§ **What is required**: Nothing but the lines from the one containing "[Twitter'da Paylaş] (100, 242)" through the end of the data should be retyped, exactly as they stand, and pictures should not be retyped.

§ **Input material**:
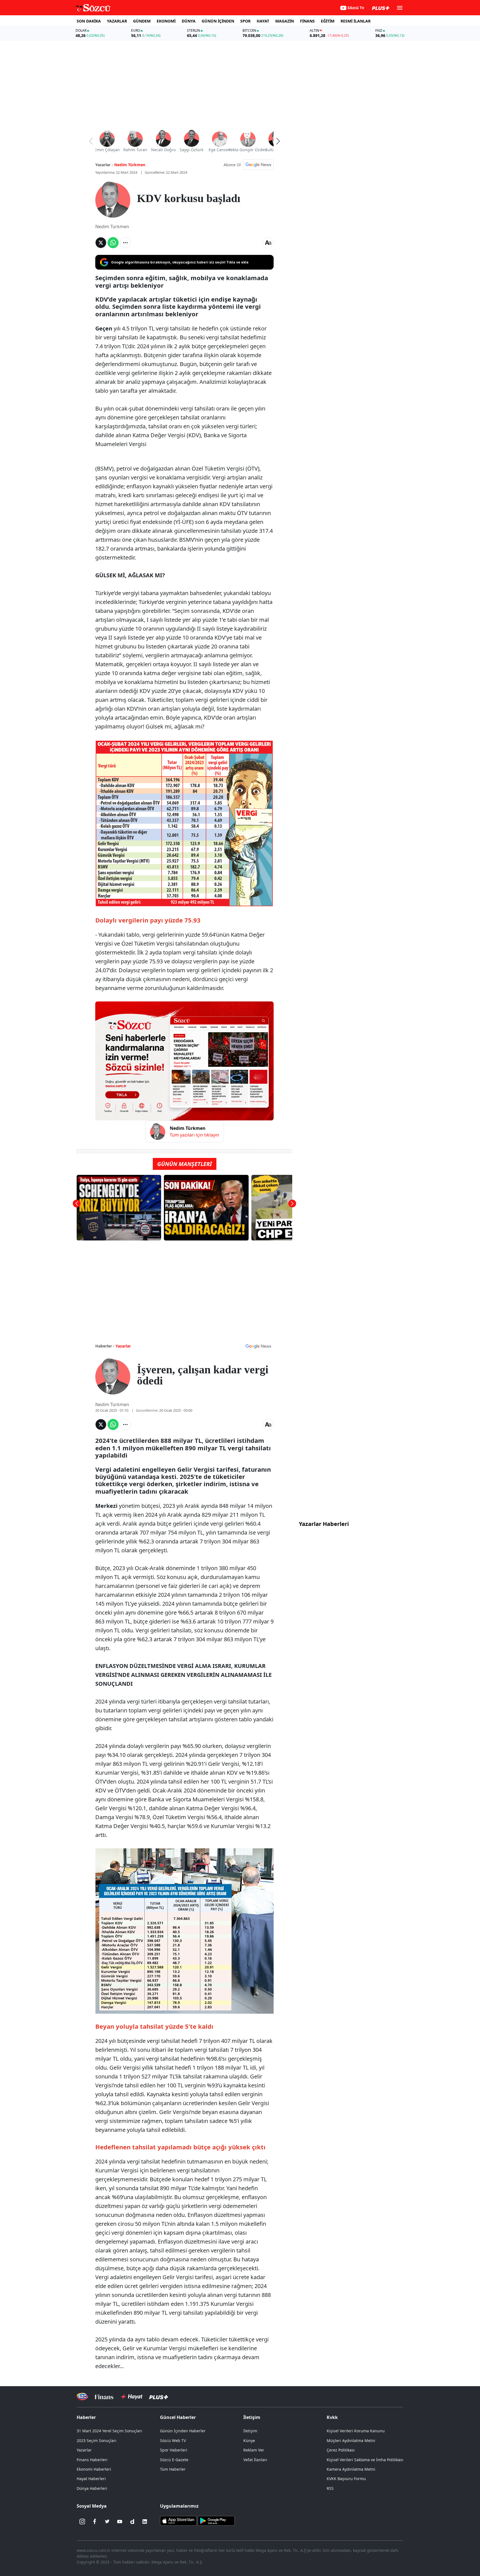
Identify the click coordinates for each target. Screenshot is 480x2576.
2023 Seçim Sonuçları (96, 2440)
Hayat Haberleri (91, 2478)
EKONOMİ (166, 21)
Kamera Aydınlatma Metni (351, 2469)
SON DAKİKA (89, 21)
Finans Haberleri (92, 2459)
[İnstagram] (82, 2521)
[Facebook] (94, 2521)
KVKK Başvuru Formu (346, 2478)
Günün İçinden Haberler (183, 2430)
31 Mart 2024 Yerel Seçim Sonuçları (109, 2430)
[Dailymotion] (132, 2521)
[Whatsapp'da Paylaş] (113, 242)
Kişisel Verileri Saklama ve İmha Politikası (365, 2459)
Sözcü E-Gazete (174, 2459)
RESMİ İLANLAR (356, 21)
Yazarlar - (104, 164)
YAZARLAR (117, 21)
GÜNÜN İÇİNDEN (218, 21)
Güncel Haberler (178, 2417)
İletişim (250, 2430)
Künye (249, 2440)
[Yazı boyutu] (268, 242)
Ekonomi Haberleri (94, 2469)
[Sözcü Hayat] (131, 2396)
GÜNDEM (142, 21)
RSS (330, 2488)
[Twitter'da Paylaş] (100, 242)
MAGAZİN (284, 21)
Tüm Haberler (173, 2469)
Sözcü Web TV (173, 2440)
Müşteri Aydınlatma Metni (351, 2440)
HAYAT (263, 21)
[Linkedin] (144, 2521)
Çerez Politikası (341, 2450)
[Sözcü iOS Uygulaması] (178, 2520)
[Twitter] (107, 2521)
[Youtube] (119, 2521)
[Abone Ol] (258, 164)
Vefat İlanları (255, 2459)
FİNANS (307, 21)
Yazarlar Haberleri (324, 1524)
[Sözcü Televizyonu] (82, 2396)
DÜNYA (189, 21)
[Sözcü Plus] (158, 2396)
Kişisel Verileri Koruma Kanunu (356, 2430)
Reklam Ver (253, 2450)
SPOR (245, 21)
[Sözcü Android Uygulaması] (216, 2520)
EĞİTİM (327, 21)
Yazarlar (123, 1346)
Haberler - (104, 1346)
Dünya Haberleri (92, 2488)
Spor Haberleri (173, 2450)
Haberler (86, 2417)
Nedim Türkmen (129, 164)
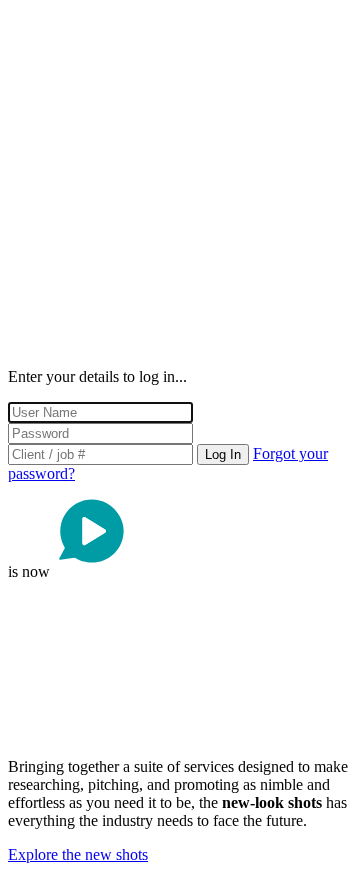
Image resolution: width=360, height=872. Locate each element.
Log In (223, 454)
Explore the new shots (78, 854)
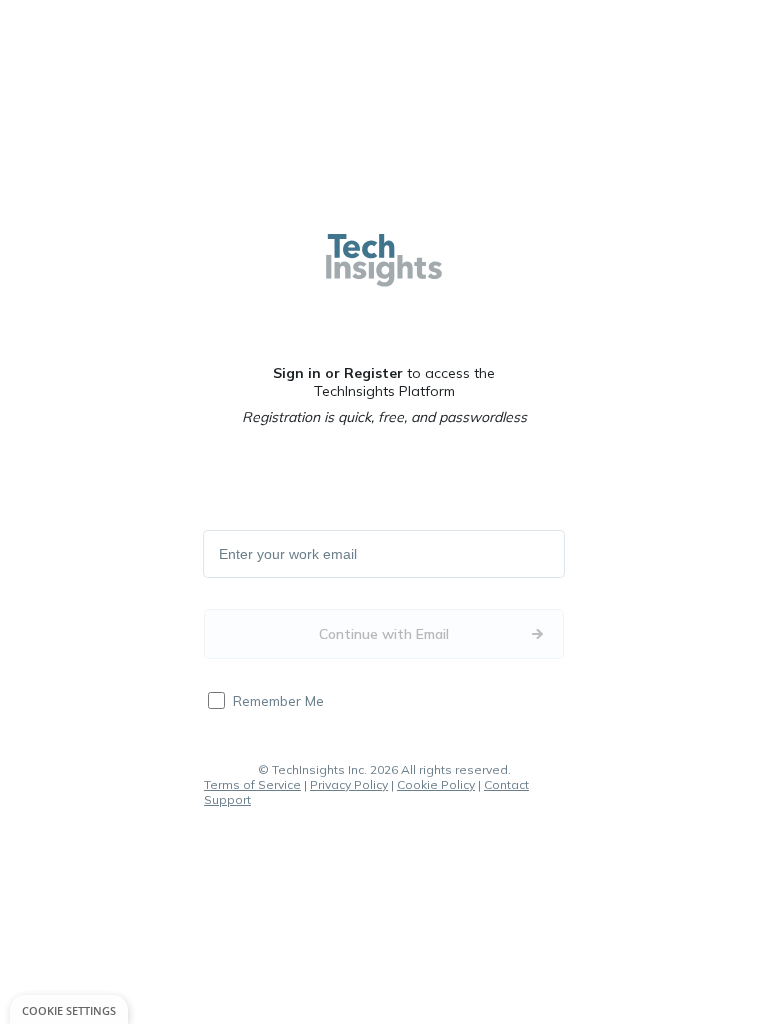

§ **Written solution**:
[Twitter'da Paylaş] (100, 242)
MAGAZİN (284, 21)
Tüm Haberler (173, 2469)
Sözcü Web TV (173, 2440)
Müşteri Aydınlatma Metni (351, 2440)
HAYAT (263, 21)
[Linkedin] (144, 2521)
Çerez Politikası (341, 2450)
[Sözcü iOS Uygulaması] (178, 2520)
[Twitter] (107, 2521)
[Youtube] (119, 2521)
[Abone Ol] (258, 164)
Vefat İlanları (255, 2459)
FİNANS (307, 21)
Yazarlar Haberleri (324, 1524)
[Sözcü Televizyonu] (82, 2396)
DÜNYA (189, 21)
[Sözcü Plus] (158, 2396)
Kişisel Verileri Koruma Kanunu (356, 2430)
Reklam Ver (253, 2450)
SPOR (245, 21)
[Sözcü Android Uygulaması] (216, 2520)
EĞİTİM (327, 21)
Yazarlar (123, 1346)
Haberler - (104, 1346)
Dünya Haberleri (92, 2488)
Spor Haberleri (173, 2450)
Haberler (86, 2417)
Nedim Türkmen (129, 164)
Image resolution: width=360, height=872. Locate each element.
Log In (223, 454)
Explore the new shots (78, 854)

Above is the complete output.